▶ _PROBLEM DESCRIPTION_
Please repeat, from the entries that follow, the lines from the one containing "Go to the home screen icon" through the one containing "The width and" exactly, adding nothing.

▶ _DATA FOR THE TASK_
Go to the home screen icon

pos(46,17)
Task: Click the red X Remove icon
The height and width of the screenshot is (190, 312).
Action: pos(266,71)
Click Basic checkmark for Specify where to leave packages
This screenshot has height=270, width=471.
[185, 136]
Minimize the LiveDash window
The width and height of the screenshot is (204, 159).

...

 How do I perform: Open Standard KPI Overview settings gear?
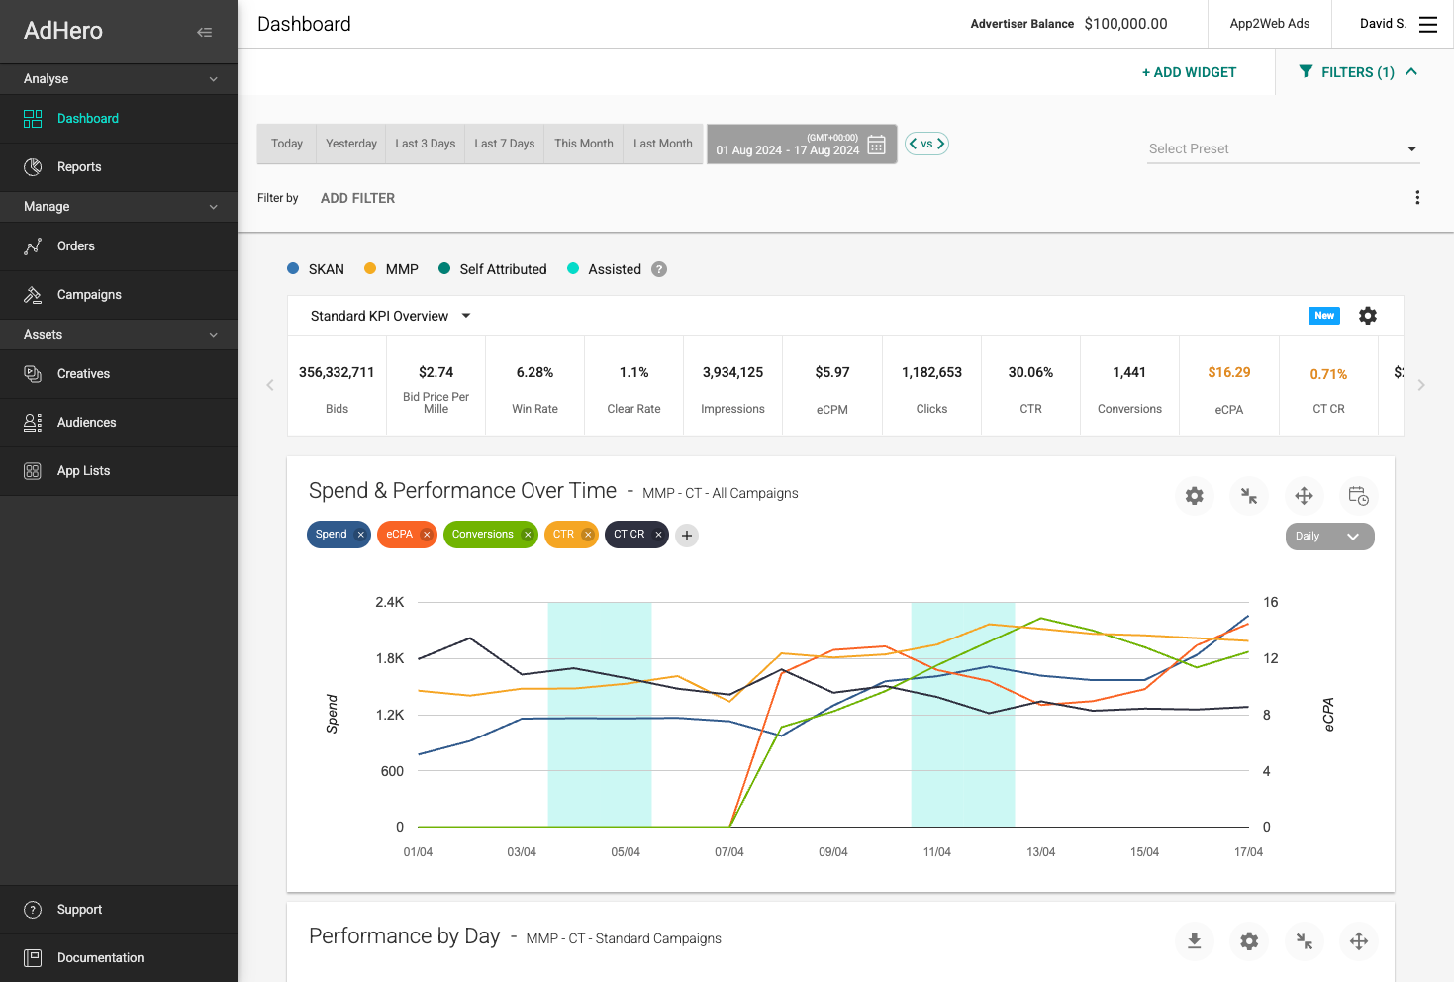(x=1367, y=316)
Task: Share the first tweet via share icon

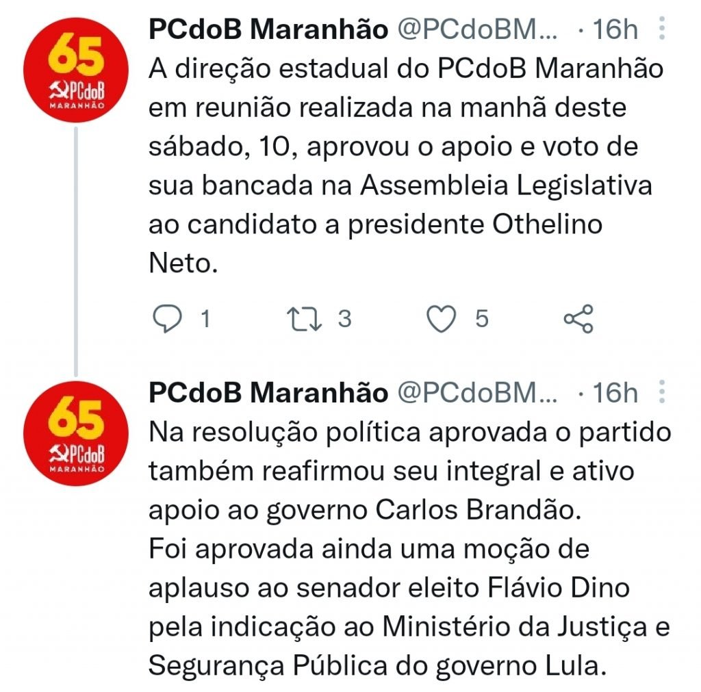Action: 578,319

▶ _TASK RESULT_
Go to the home screen icon

pos(46,17)
Task: Click the red X Remove icon
The height and width of the screenshot is (190, 312).
Action: pos(266,71)
Click Basic checkmark for Specify where to leave packages
This screenshot has height=270, width=471.
[185, 136]
Minimize the LiveDash window
The width and height of the screenshot is (204, 159).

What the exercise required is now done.